A Receita Federal deflagrou no dia 19 a “Operação Cadeia de Carbono”, um conjunto de procedimentos de fiscalização voltados à apuração da regularidade na importação e comercialização de combustíveis, petróleo e seus derivados. A ofensiva tem como objetivo desarticular organizações criminosas especializadas na interposição fraudulenta – expediente utilizado para ocultar os reais importadores e a origem dos recursos financeiros das operações.
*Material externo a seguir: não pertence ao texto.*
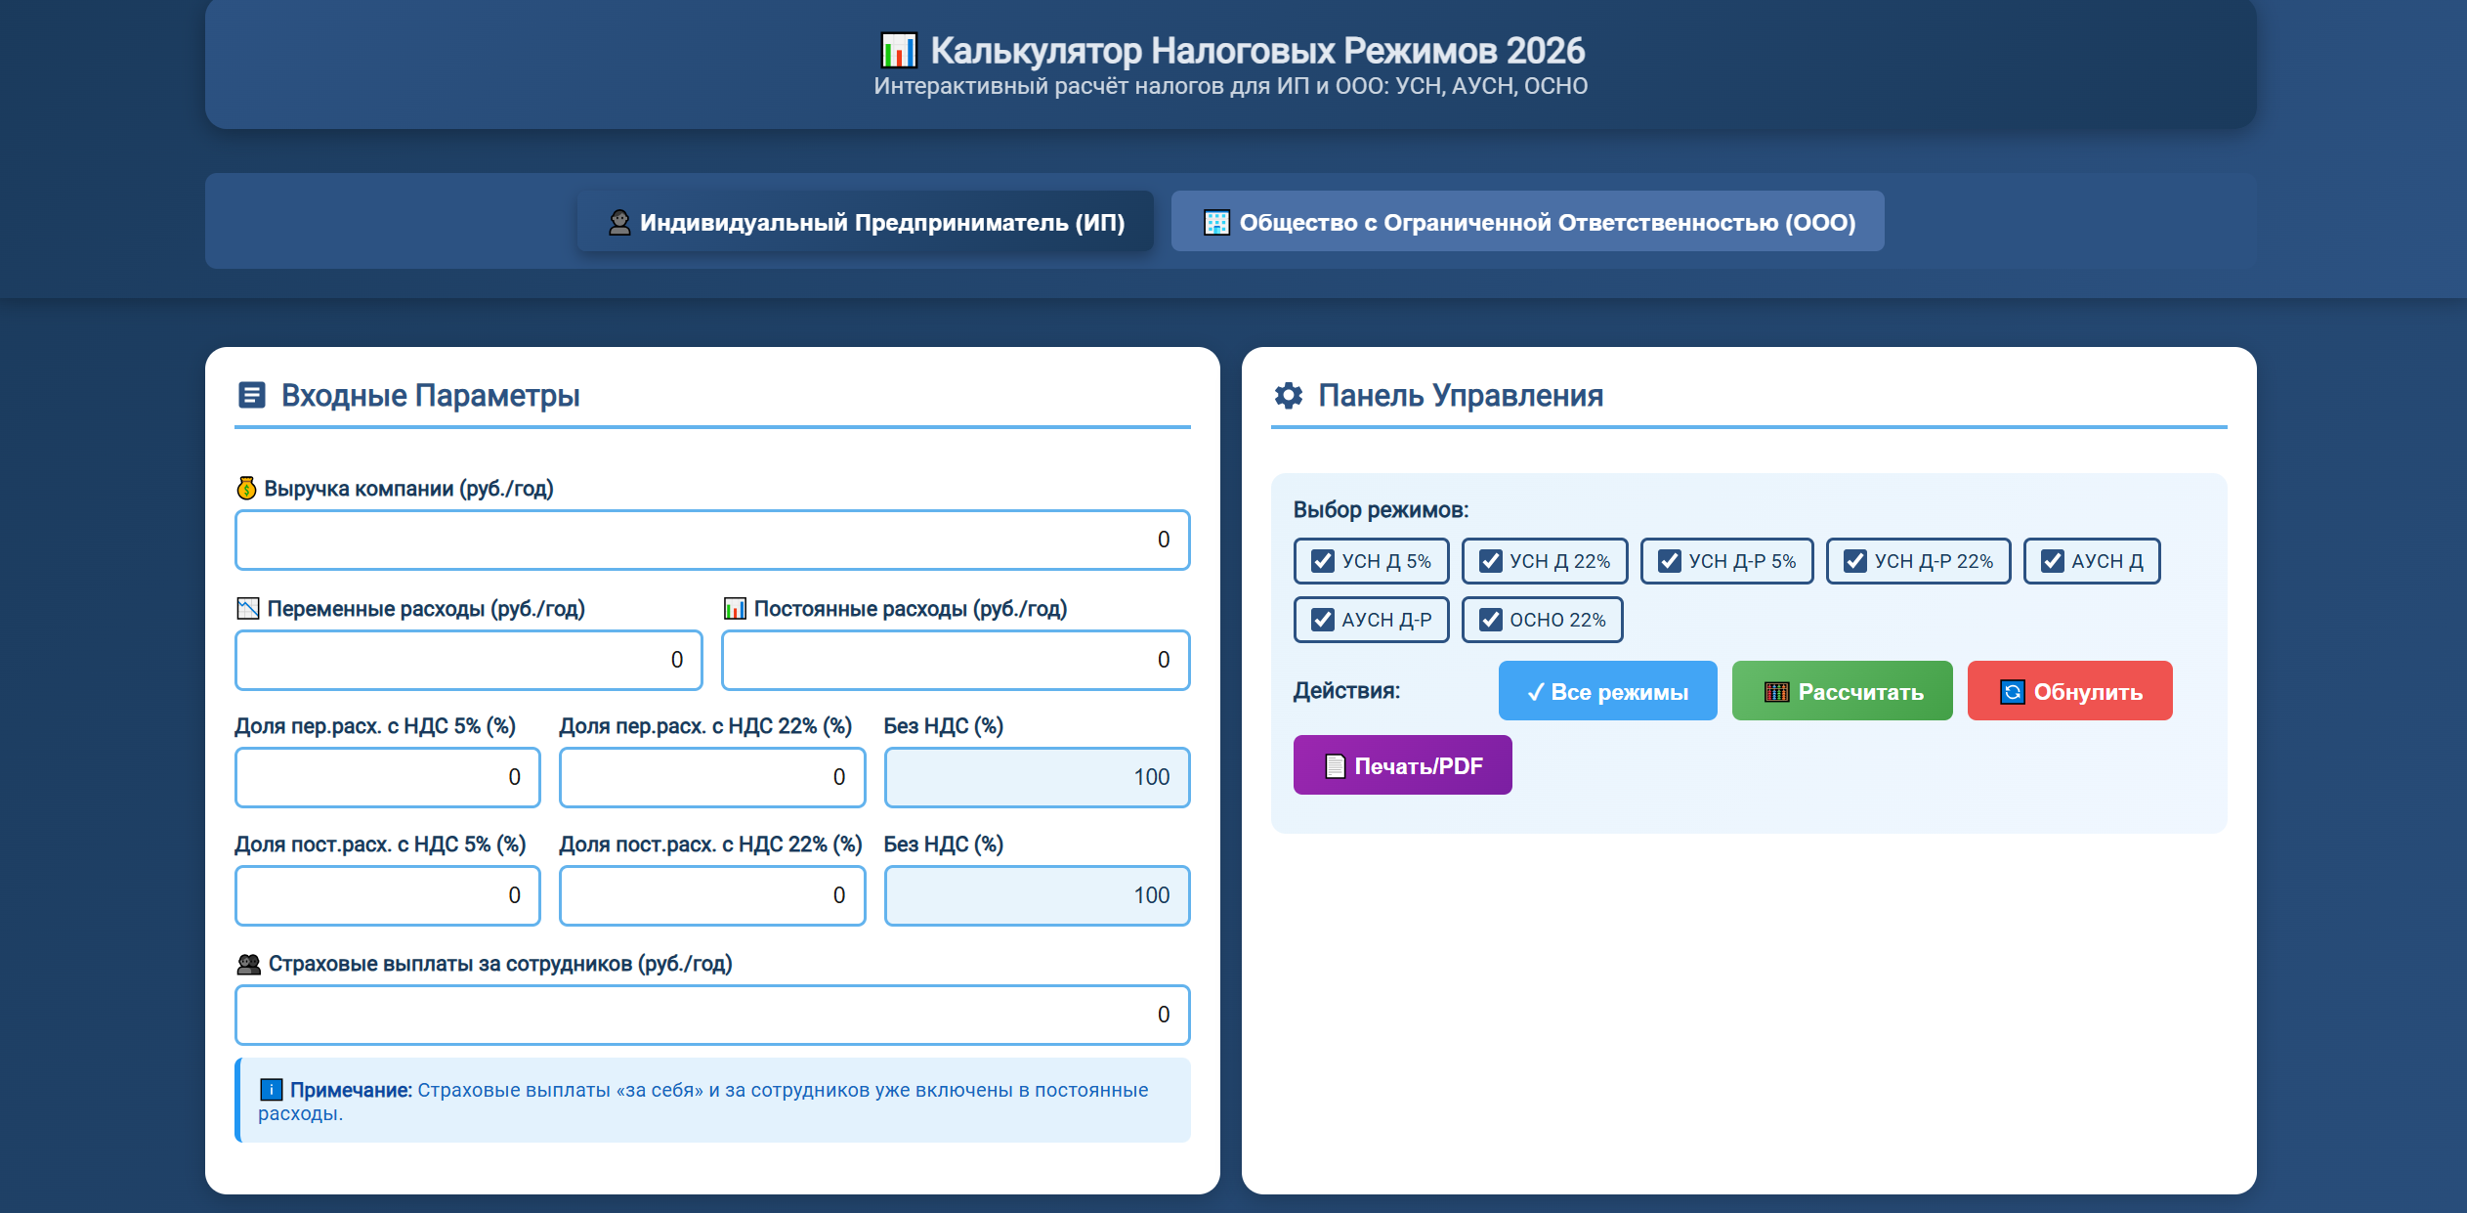Focus the Выручка компании revenue input field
Esse modelo sustenta crimes como lavagem de dinheiro, evasão de divisas e sonegação fiscal.

As ações concentram-se em empresas que, apesar de apresentarem pouca ou nenhuma estrutura operacional e capacidade financeira compatível, surgem formalmente como importadoras de cargas avaliadas em centenas de milhões de reais. Em situações assim, a legislação brasileira prevê o perdimento das mercadorias como forma de coibir tais práticas ilícitas.

Foram realizadas diligências fiscais em estabelecimentos importadores de cinco estados: Alagoas, Paraíba, Amapá, Rio de Janeiro e São Paulo. As medidas ocorreram, de forma simultânea, em 11 alvos distintos, nos quais estão sendo avaliadas a estrutura e a capacidade operacional das empresas, coletados documentos, colhidos depoimentos de responsáveis e verificados os requisitos para fruição de benefícios fiscais federais e estaduais.

A deflagração mobilizou 80 servidores da Receita Federal, apoiados por 20 viaturas em solo, além de recursos aéreos estratégicos: uma aeronave operacional da RFB, utilizada para transporte e suporte logístico, e um helicóptero de vigilância avançada, empregado no acompanhamento tático em tempo real. Além do apoio de outras instituições públicas. Esse aparato garantiu suporte às diligências fiscais e reforçou a presença institucional em pontos estratégicos ligados à logística e à distribuição de combustíveis.

As investigações apontam possível envolvimento de laranjas, organizações criminosas e grupos empresariais de grande porte, que se utilizam de cadeias contratuais complexas para ocultar os verdadeiros responsáveis e os fluxos financeiros das operações.

Em razão de provas já colhidas que indicam irregularidades, estão sendo efetuadas retenções de cargas em diferentes localidades do país. Entre os pontos de controle estão:

  • Combustíveis a serem descarregados de navios em portos do Rio de Janeiro;
  • Depósitos e terminais de armazenamento em São Paulo e outros estados.

Até o momento, foi retida a carga de dois navios destinados ao Rio de Janeiro no valor de aproximadamente 240 milhões, de petróleo, combustíveis e hidrocarbonetos, incluindo óleo condensado de petróleo.

Além das ações fiscais, a Receita Federal mantém diálogo permanente com o Poder Judiciário, de modo a assegurar suporte legal e institucional às medidas de retenção, perdimento e responsabilização, fortalecendo a efetividade das operações e a proteção do interesse público.

Os próximos passos

  • Aprofundamento das auditorias fiscais sobre as empresas envolvidas;
  • Rastreamento da cadeia de contratos e documentos de importação;
  • Análise detalhada dos fluxos financeiros utilizados nas operações;
  • Identificação e responsabilização dos beneficiários finais.

Nos próximos dias, será publicada uma Instrução Normativa reforçando as regras de controle e fiscalização da importação de combustíveis e hidrocarbonetos. A medida, elaborada em diálogo com o setor, busca impedir de forma definitiva a repetição desse tipo de expediente fraudulento.

A Receita Federal, no exercício de suas competências legais, seguirá atuando de forma rigorosa para assegurar a conformidade das operações de importação no setor de combustíveis e derivados de petróleo, garantindo a proteção da concorrência leal, da arrecadação tributária e da integridade do comércio exterior brasileiro.